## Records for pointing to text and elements
»»
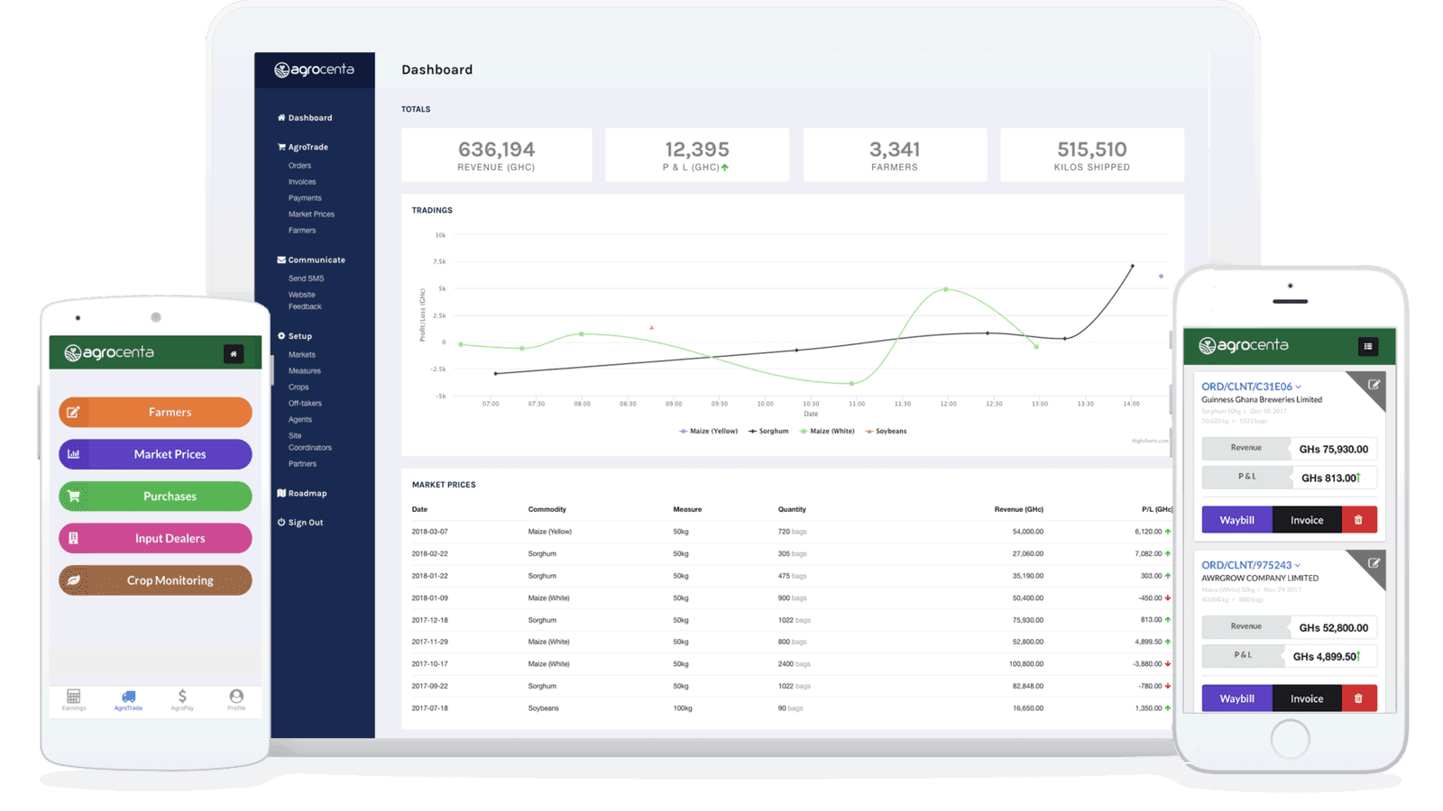
Task: Tap the home icon on left phone header
Action: [233, 354]
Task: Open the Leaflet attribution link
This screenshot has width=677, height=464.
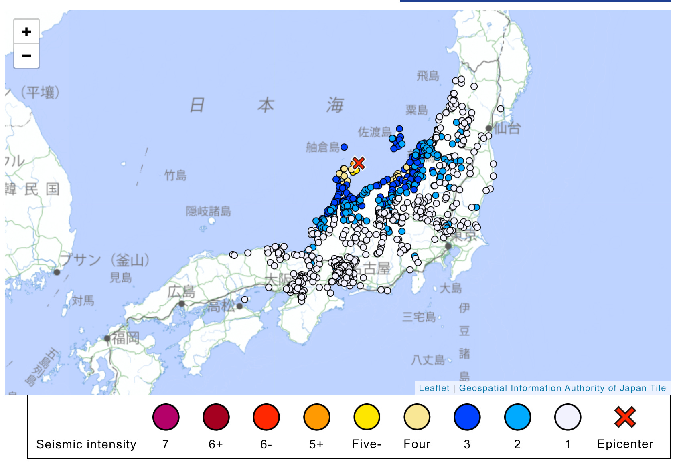Action: click(x=434, y=388)
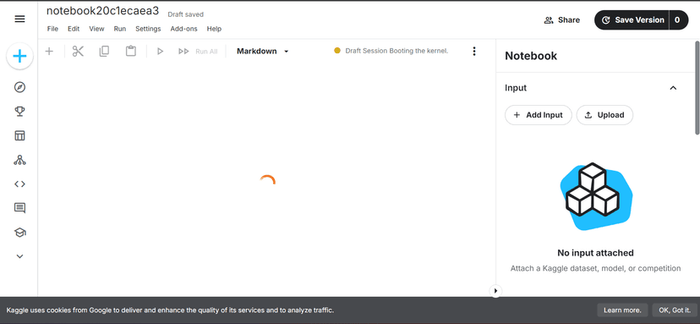Collapse the Input section chevron
The height and width of the screenshot is (324, 700).
coord(673,88)
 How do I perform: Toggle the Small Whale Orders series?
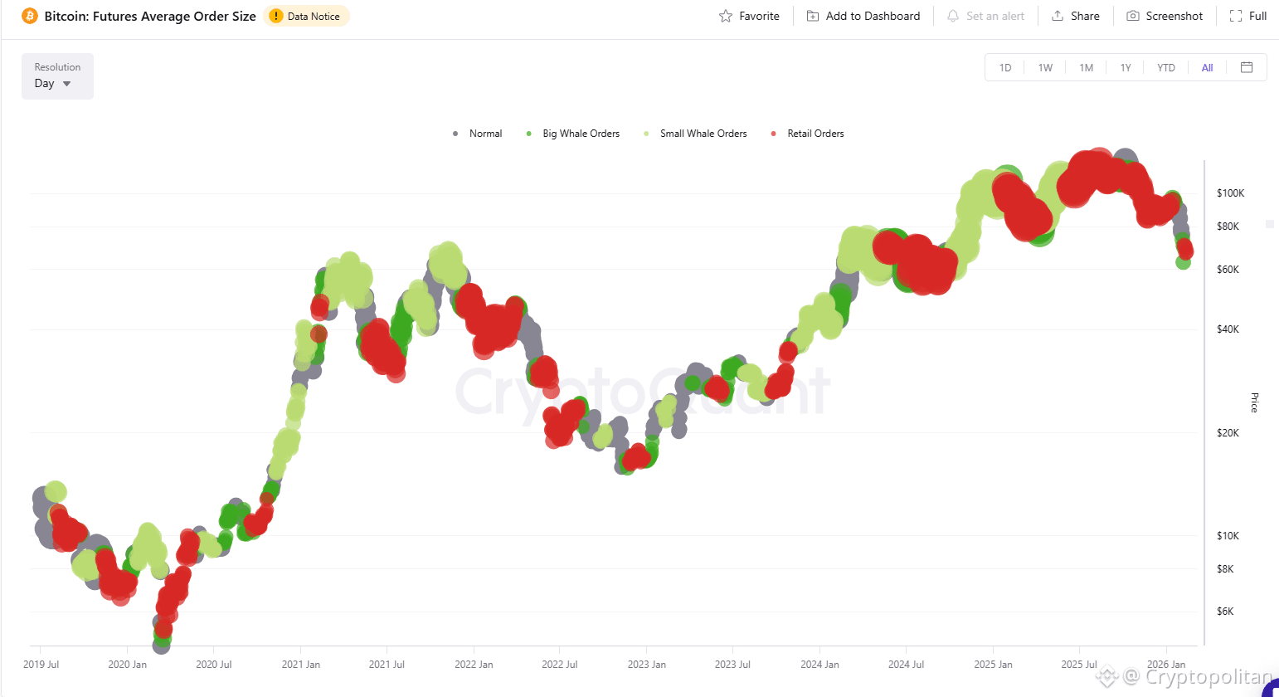695,133
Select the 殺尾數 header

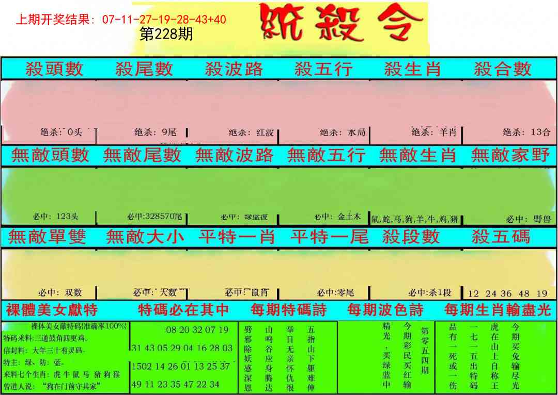(144, 69)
««
## TO BE DONE
Please return every line of the records above word for word, leaving out the pictures.

## FULL RESPONSE
Task: Tap the home icon on left phone header
Action: [233, 354]
Task: Open the Leaflet attribution link
This screenshot has width=677, height=464.
Action: click(x=434, y=388)
Collapse the Input section chevron
The height and width of the screenshot is (324, 700).
coord(673,88)
 How do I perform: Toggle the Small Whale Orders series?
695,133
Select the 殺尾數 header

(144, 69)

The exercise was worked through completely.